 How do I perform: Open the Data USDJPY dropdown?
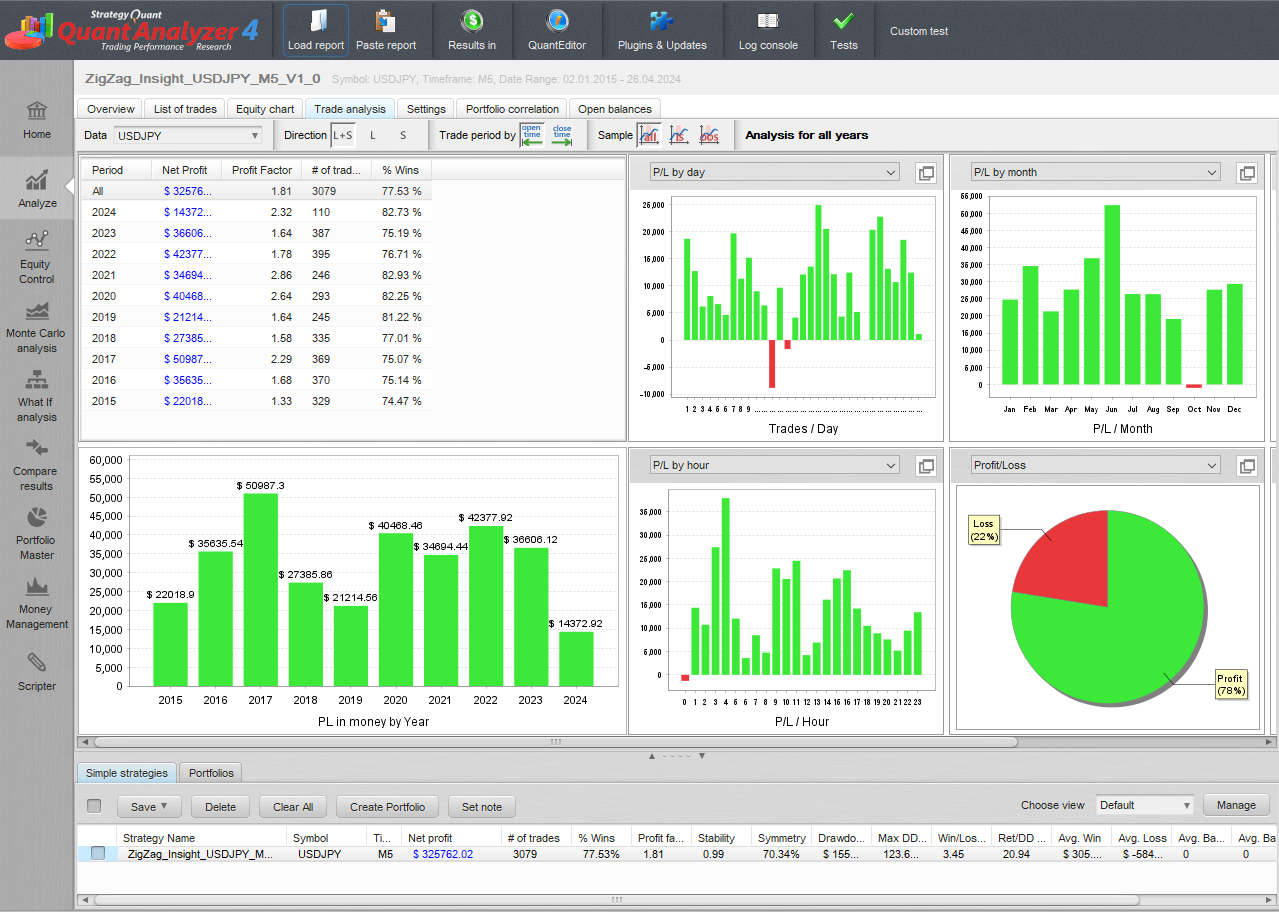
* * *
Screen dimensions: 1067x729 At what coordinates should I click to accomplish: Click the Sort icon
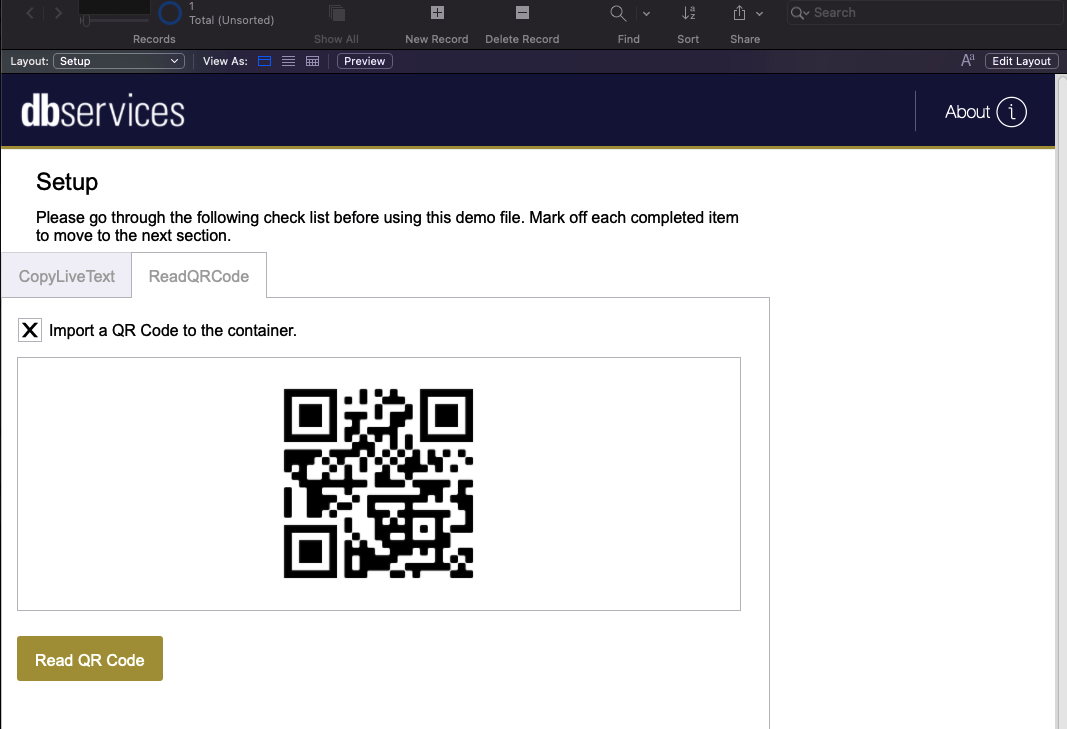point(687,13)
==
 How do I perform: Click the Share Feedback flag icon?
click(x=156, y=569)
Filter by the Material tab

• PROBLEM TO SOLVE:
The expected output is exactly the lines of the listing above between the line holding "How do I perform: Click" and the line holding "Filter by the Material tab", inclusive.

• EXERCISE ANSWER:
 How do I perform: Click the Share Feedback flag icon?
click(x=156, y=569)
Filter by the Material tab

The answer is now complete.